• _Seitenausschnitt_:
Influenzavirus-Modell

Beim Kampf gegen die alljährliche Grippewelle stellt sich stets ein Hauptproblem: Die enorm arbeits- und zeitintensive Herstellung von Impfstoffen gegen sich ständig verändernde Influenzaviren. Einem Forscherteam um Lothar Stitz vom Friedrich-Loeffler-Instituts auf der Insel Riems gelang es nun, einen RNA-basierten Impfstoff zu entwickeln, der helfen könnte, solche Komplikationen zu minimieren.

Influenzavirusmodell | 3-D-Modell eines Influenzavirus: Die Virushülle enthält die Oberflächenmoleküle Hämagglutinin (blau), Neuraminidase (rot) und Matrixproteine (lila). Im Virusinneren befindet sich das einzelsträngige RNA-Genom. Die zufällige Veränderung der Oberflächenmoleküle ist für die jährlich veränderten Virustypen verantwortlich. Diese Veränderungen kommen durch die natürliche Vervielfältigung des Virus zu Stande und erschweren so seine medizinische Bekämpfung.

Der Wirkstoff – synthetisch hergestellte, modifizierte und stabilisierte mRNA – kann schnell innerhalb weniger Wochen in industriellem Maßstab produziert werden. Die zeitraubende Produktion herkömmlicher Tot- und Lebendimpfstoffe gegen Influenzaviren wird damit umgangen. Der Geschwindigkeitsgewinn erhöht die Flexibilität der Impfmediziner, auf die sich schnell verändernden Virenstämme zu reagieren. Zudem vermeidet ein RNA-Impfstoff mögliche Nebenwirkungen gängiger Impfstoffe, die in Zellkulturen oder Hühnereiern hergestellt werden – wobei viel Sorgfalt aufgewendet werden muss, um Verunreinigungen auszuschließen, die später in Geimpften beispielsweise Allergien auslösen können.

Die Forscher stabilisierten den neuen Impfstoff, so dass er bei Raumtemperatur gelagert und transportiert werden kann und im Körper nicht von intra- und extrazellulären Enzymen abgebaut wird. Die Gensequenz beliebiger Influenzaviren lässt sich recht einfach in die mRNA einbauen. Dies erlaubt die schnelle Reaktion von Impfmedizinern auf neu auftretende Virentypen, die sich jedes Jahr wieder verändern.

• _Datenauszug_:
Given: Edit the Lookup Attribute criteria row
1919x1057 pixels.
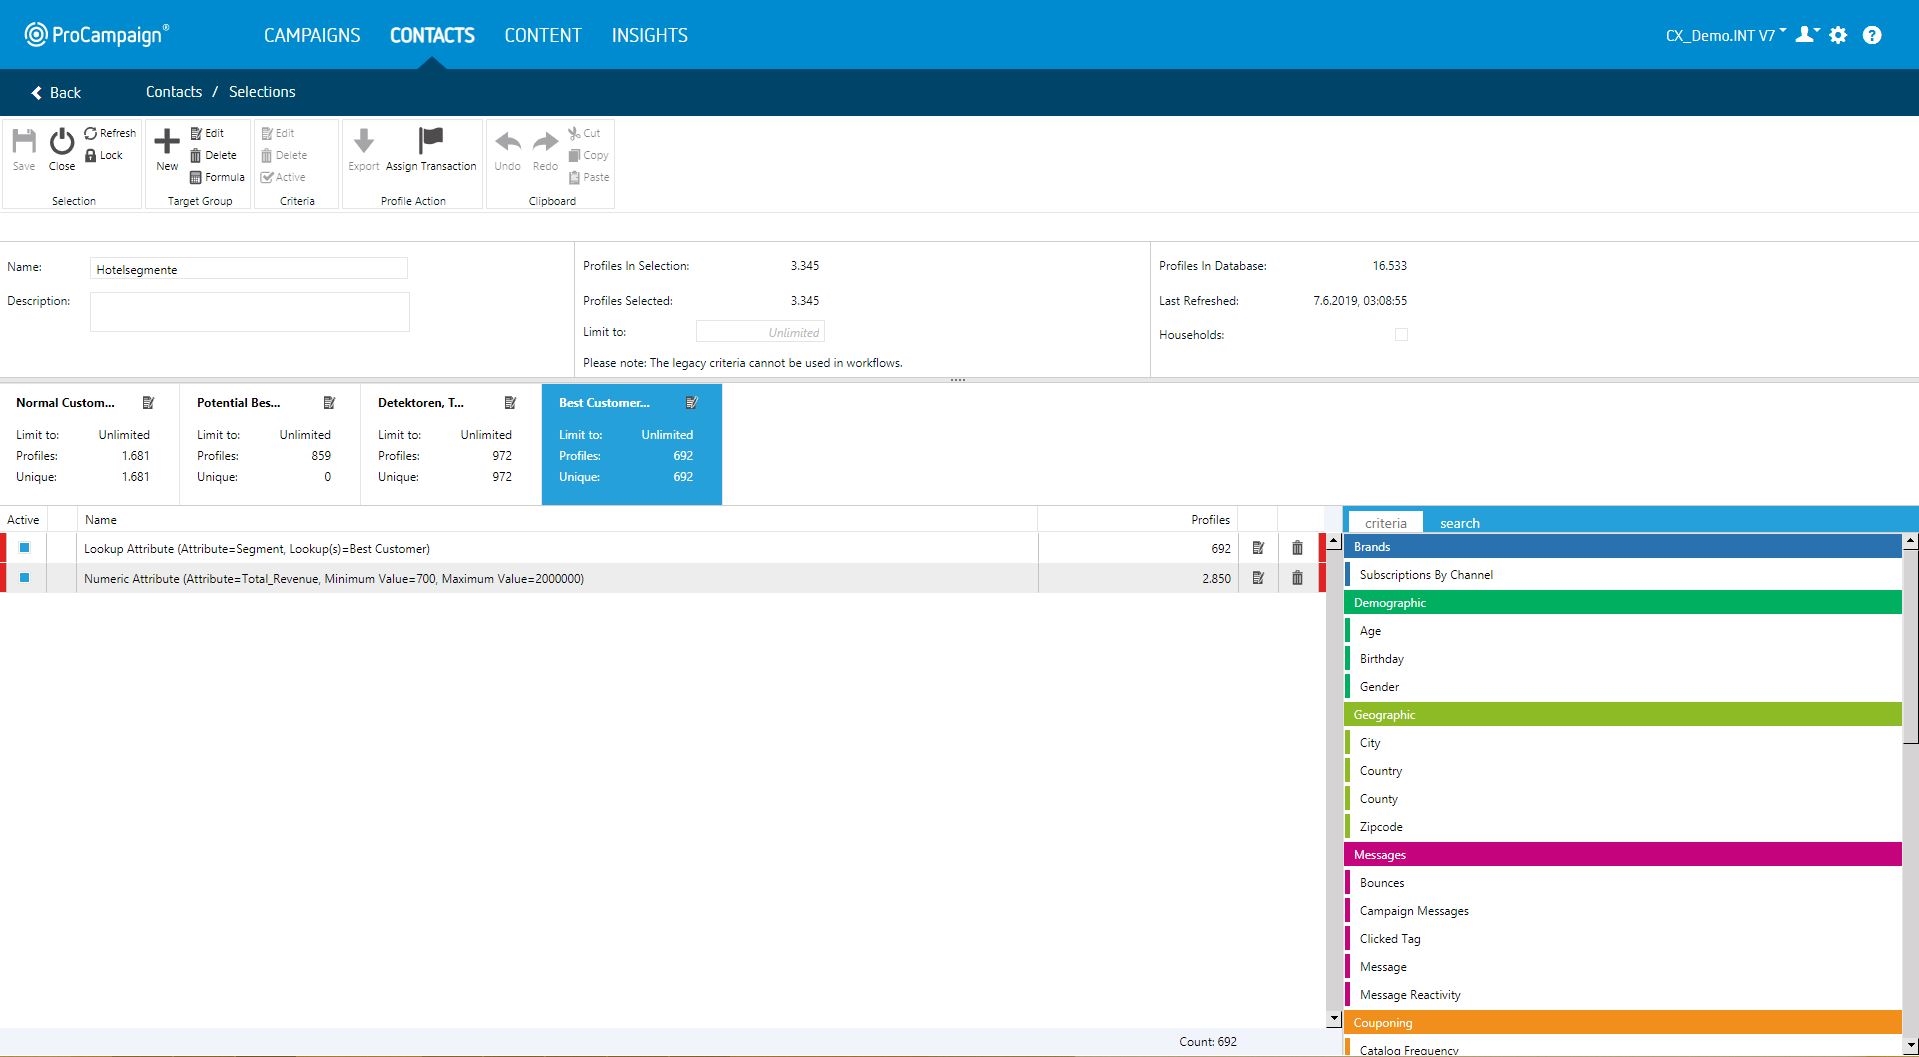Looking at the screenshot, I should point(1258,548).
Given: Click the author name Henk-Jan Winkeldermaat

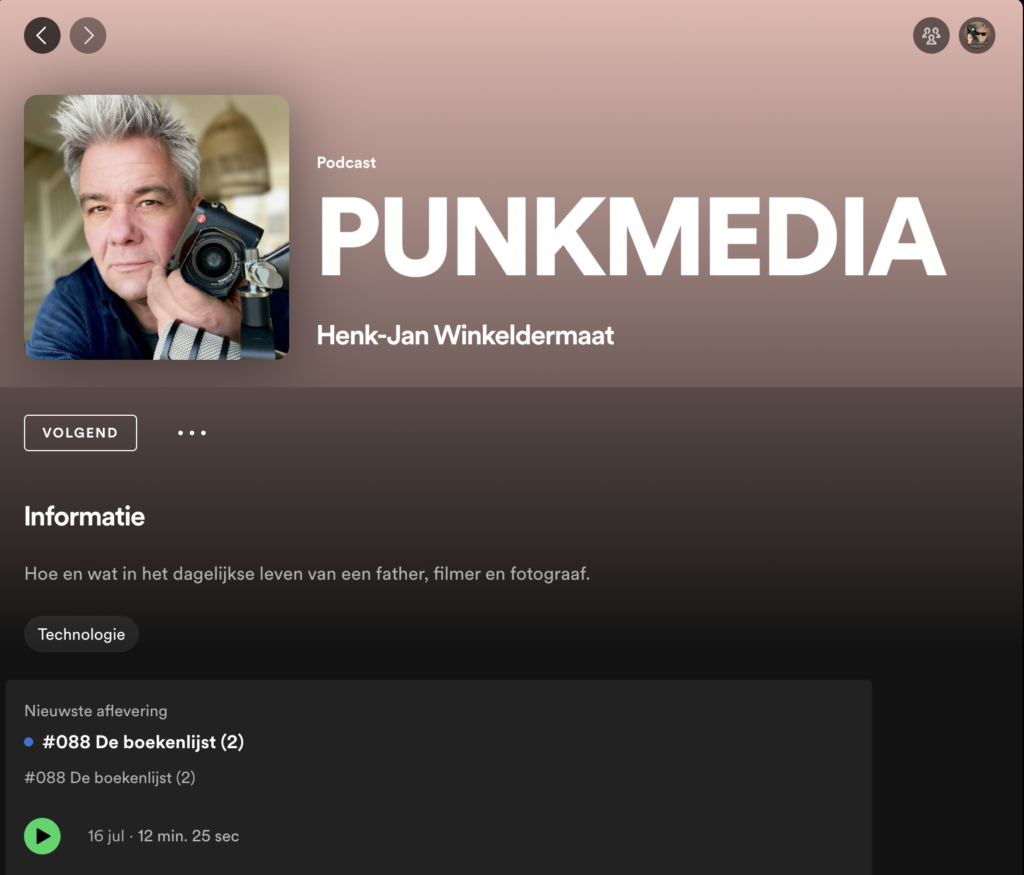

• _Aufgabenziel_: Bei welcher Temperatur lässt sich der neue Impfstoff laut dem Seitenausschnitt lagern und transportieren?

• _Antwortfeld_: Bei Raumtemperatur.